PROBLEM STATEMENT » Search the entries for the word "agent" and report each line that has it.

Segment Start: MATERIAL FOR THIS TASK

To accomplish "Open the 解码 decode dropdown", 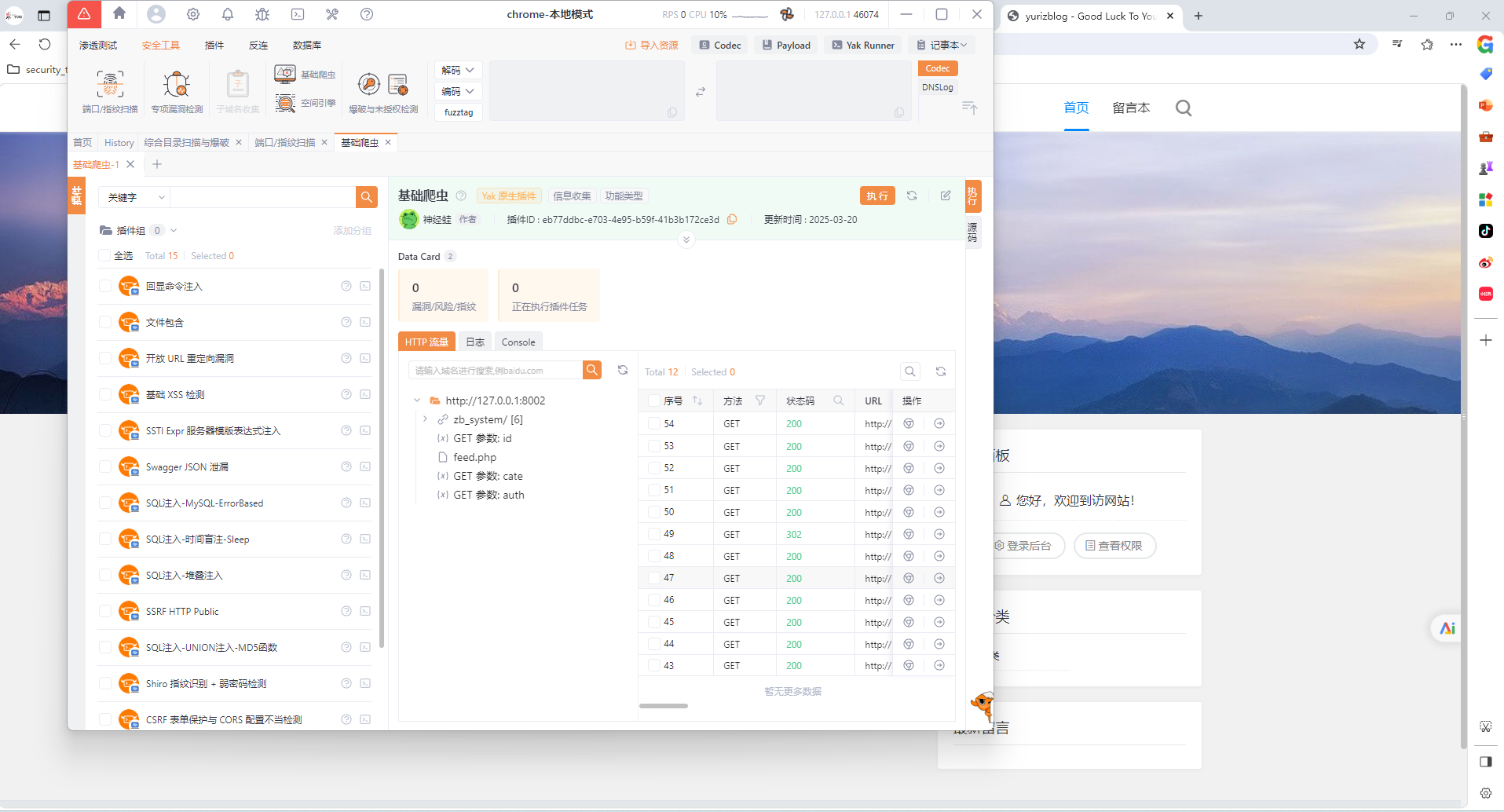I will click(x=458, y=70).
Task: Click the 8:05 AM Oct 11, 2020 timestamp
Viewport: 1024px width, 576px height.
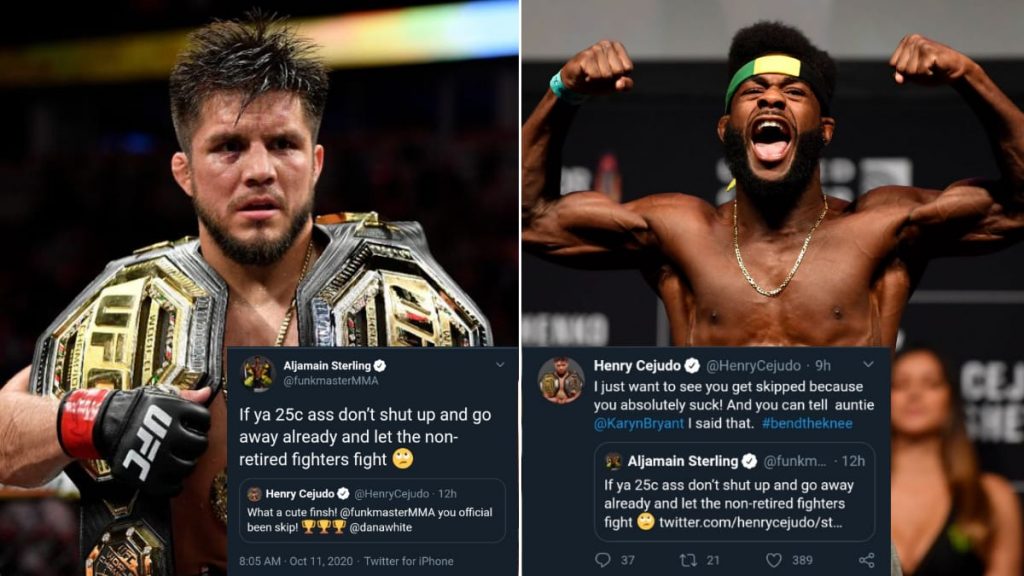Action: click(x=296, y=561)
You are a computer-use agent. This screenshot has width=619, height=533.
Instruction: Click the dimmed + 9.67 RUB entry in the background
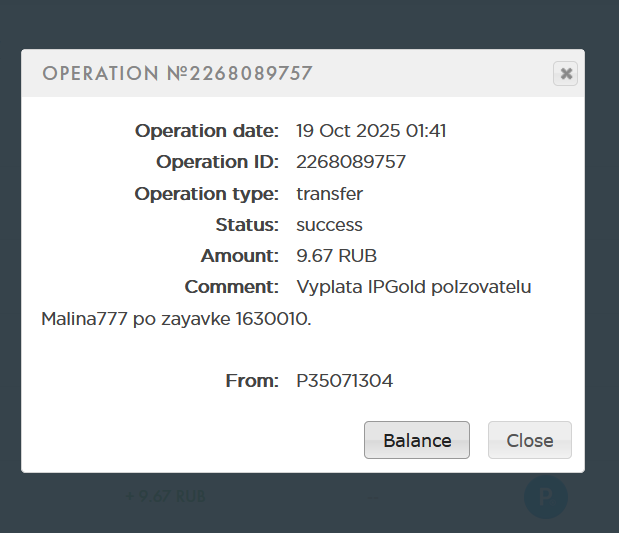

Segment End: MATERIAL FOR THIS TASK
Segment Start: MATERIAL FOR THIS TASK

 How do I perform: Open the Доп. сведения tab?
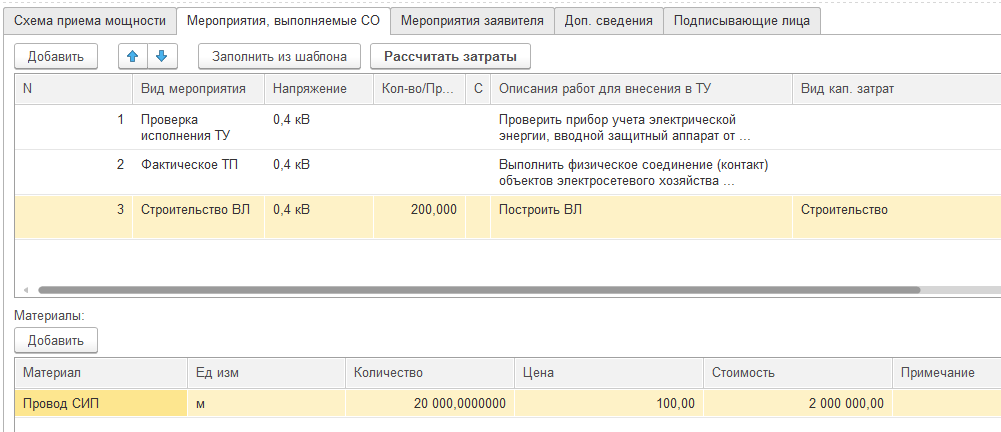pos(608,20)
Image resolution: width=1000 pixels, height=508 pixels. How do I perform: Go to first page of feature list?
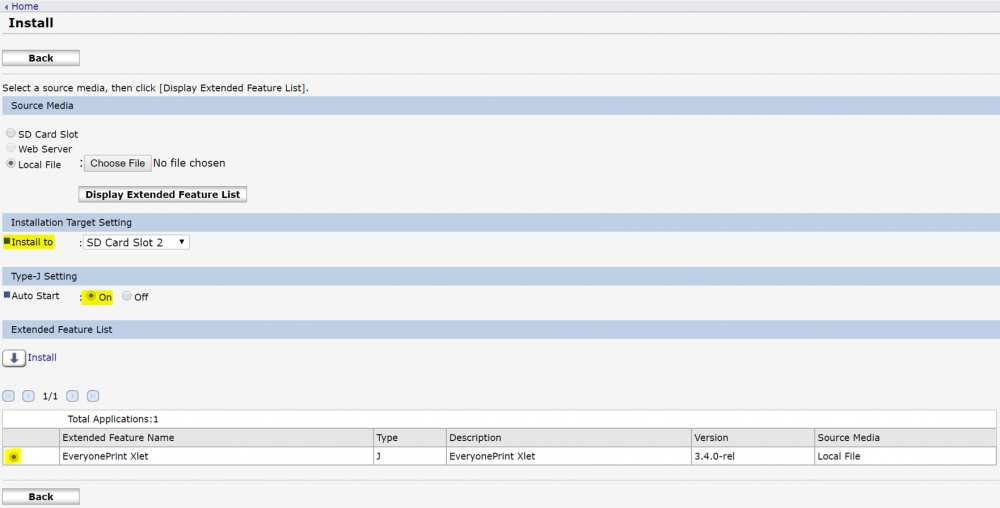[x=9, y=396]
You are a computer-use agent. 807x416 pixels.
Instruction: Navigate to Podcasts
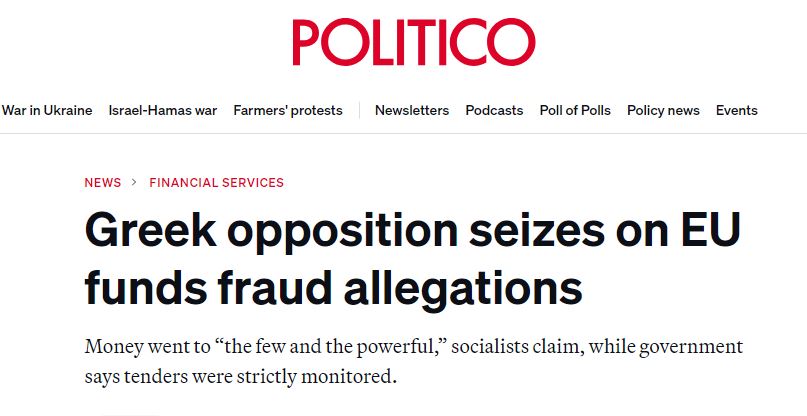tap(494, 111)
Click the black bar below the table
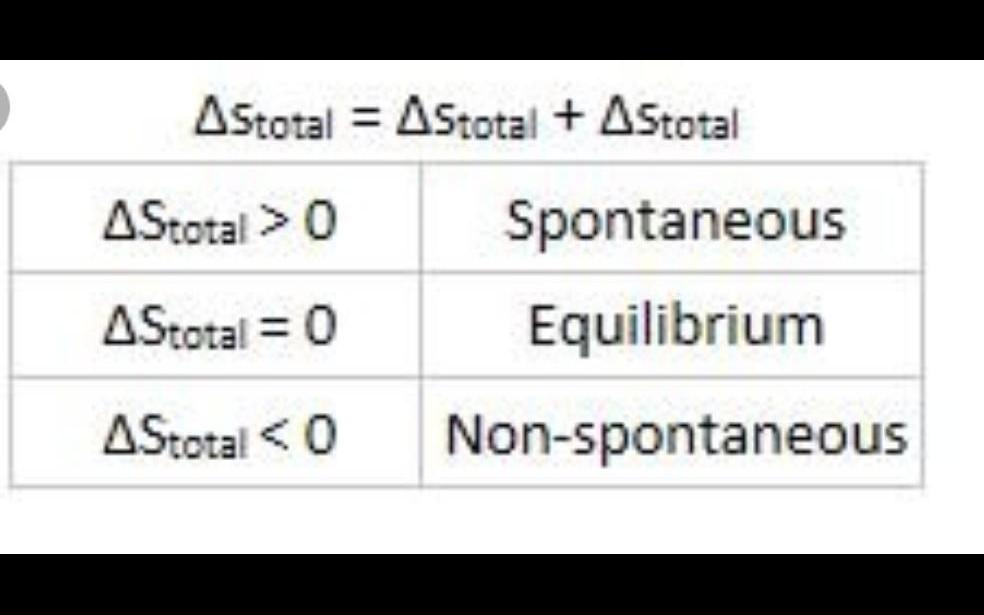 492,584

Segment End: MATERIAL FOR THIS TASK

EXPECTED ANSWER »
You are a computer-use agent. This screenshot has width=619, height=533.
You are a computer-use agent. 807x416 pixels.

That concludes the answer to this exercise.